### EXERCISE
According to the text on the basic elements of human economy, which conference was the paper prepared for?

24

International Household & Family Research

Conference 2002, Helsinki, Finland

(Revised 2007)

BASIC ELEMENTS OF HUMAN ECONOMY

A SKETCH FOR A HOLISTIC PICTURE

Preface 2

Introduction 2

1. The household - a core of human economy 3

1.1. The origin of the picture 3

1.2. The value of nonmarket, unpaid work 6

1.3. The breadwinners of the world? 9

2. The households as strongholds against globalization 12

2.1. Developing a new picture of national economy 12

2.2. Interplay between public and private 14

2.3. Turning a trap into an asset - a good life Utopia? 15

2.4. The household as a counterforce to market globalization 16

3. Cultivation economy - the interface between economy and ecology. 16

3.1. Cultivation versus industrial production. 17

3.2. Food or commodities? 19

4. Conclusion: The Triangle of Human Economy 21

References 23

Hilkka Pietilä, M.Sc.

Independent researcher and writer affiliated to

University of Helsinki,

Christina Institute for Women Studies

e-mail:

BASIC ELEMENTS OF HUMAN ECONOMY

A sketch for a holistic picture

Preface

Today, there is a pressing need for a new, more comprehensive and relevant perception of human economy as a whole in order to understand the prerequisites for sustainable livelihood for the whole of humanity and to be able to create a lifestyle which could provide a dignified quality of life for all people, with due respect to the ecological boundaries of the biosphere.

### RECORDED DATA
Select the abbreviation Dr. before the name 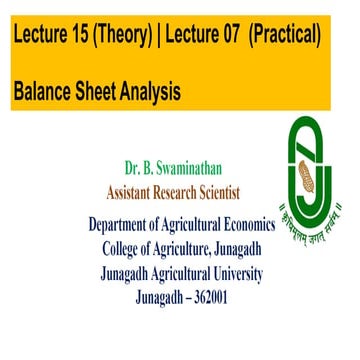pyautogui.click(x=135, y=169)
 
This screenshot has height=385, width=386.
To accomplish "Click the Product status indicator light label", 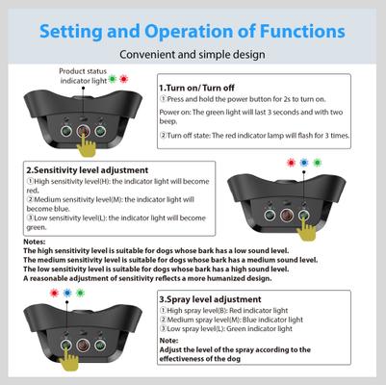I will point(83,75).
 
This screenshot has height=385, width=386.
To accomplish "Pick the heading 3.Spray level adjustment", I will point(214,299).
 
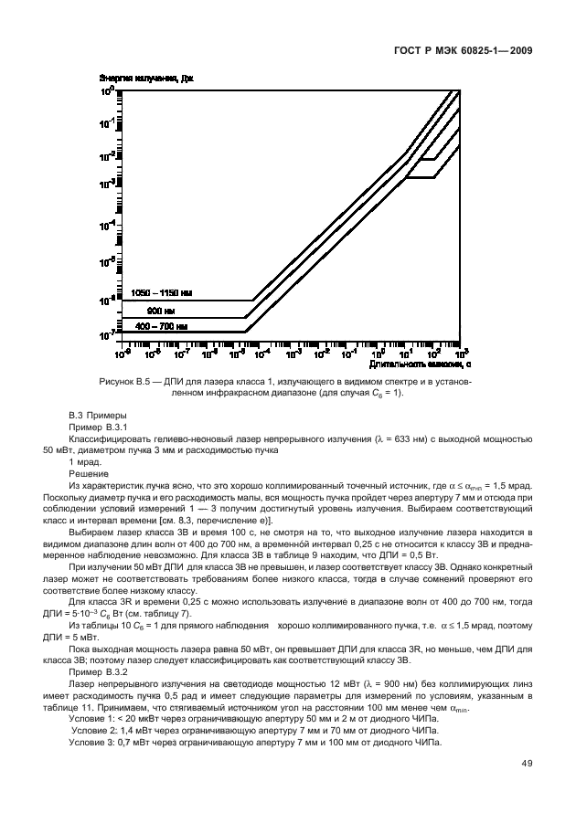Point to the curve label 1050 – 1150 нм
click(x=160, y=293)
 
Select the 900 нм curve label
click(x=161, y=310)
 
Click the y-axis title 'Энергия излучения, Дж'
click(x=148, y=79)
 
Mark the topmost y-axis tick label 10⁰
click(x=107, y=92)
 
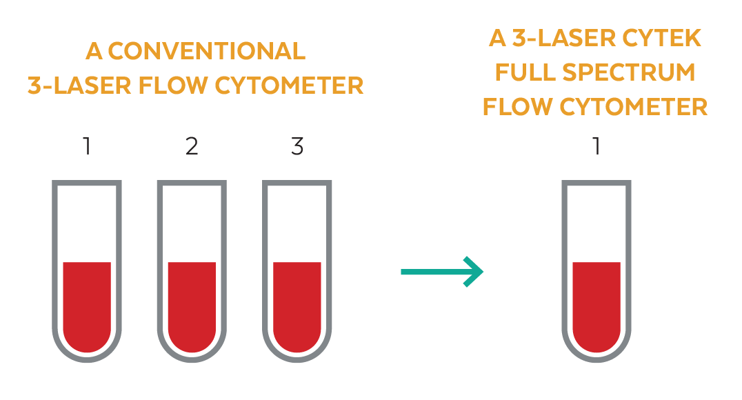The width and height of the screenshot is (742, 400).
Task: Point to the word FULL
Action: [x=523, y=72]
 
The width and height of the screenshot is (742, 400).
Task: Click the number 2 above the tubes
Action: [x=192, y=147]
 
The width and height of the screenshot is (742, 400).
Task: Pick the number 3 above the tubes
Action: [x=297, y=147]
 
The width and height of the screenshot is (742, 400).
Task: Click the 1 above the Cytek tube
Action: [x=596, y=147]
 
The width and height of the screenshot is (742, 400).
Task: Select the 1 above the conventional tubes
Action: [x=87, y=147]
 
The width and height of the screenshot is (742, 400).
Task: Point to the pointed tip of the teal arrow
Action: [x=483, y=272]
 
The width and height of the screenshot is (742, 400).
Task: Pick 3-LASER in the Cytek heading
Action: [x=554, y=39]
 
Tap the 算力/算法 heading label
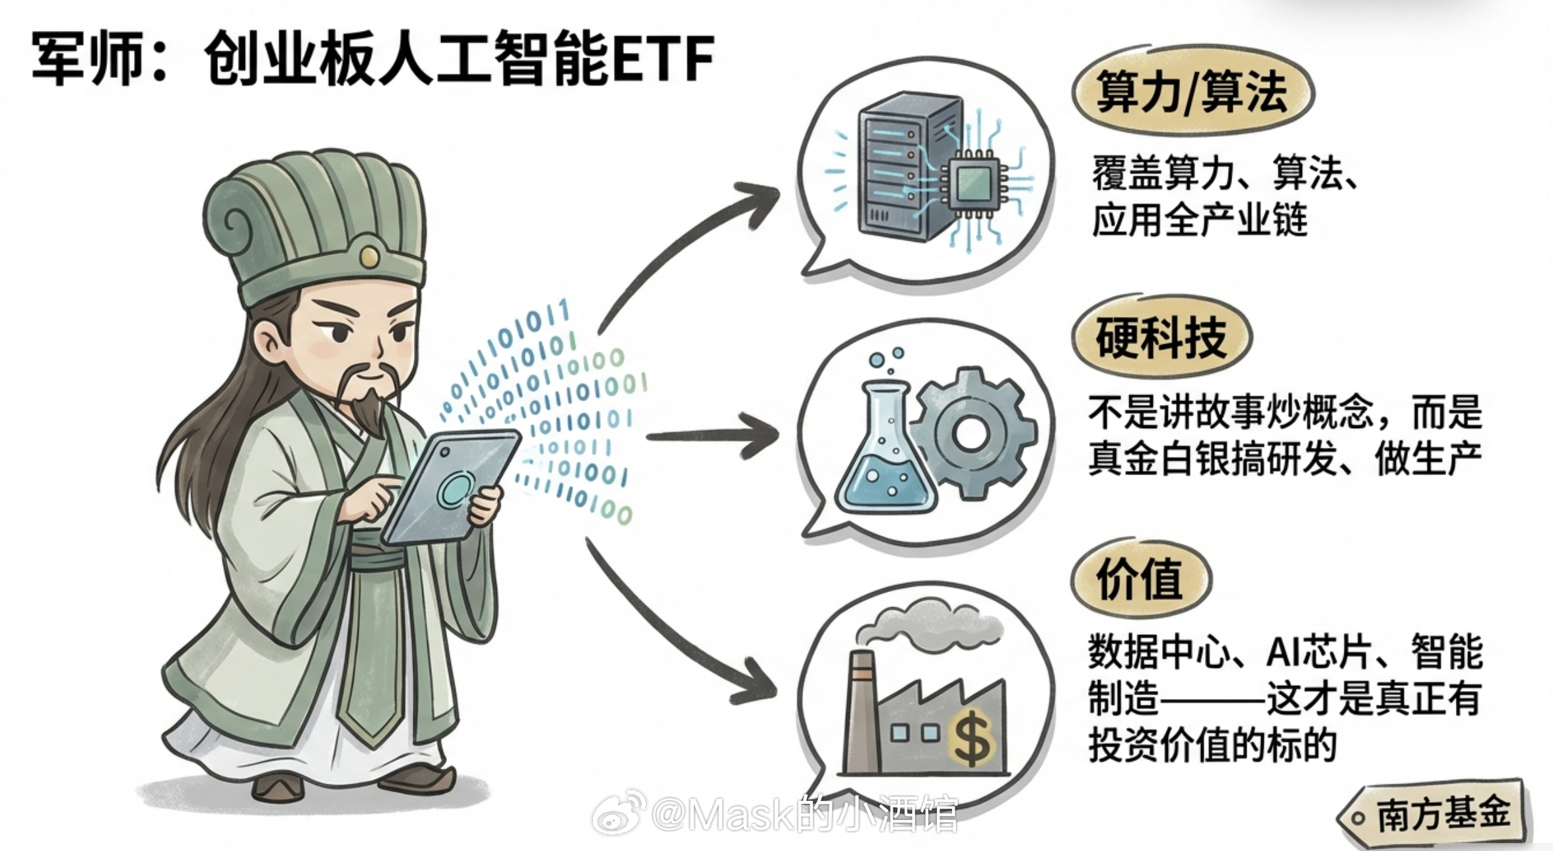pyautogui.click(x=1192, y=92)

### TASK OUTPUT
The International Household & Family Research Conference 2002 in Helsinki, Finland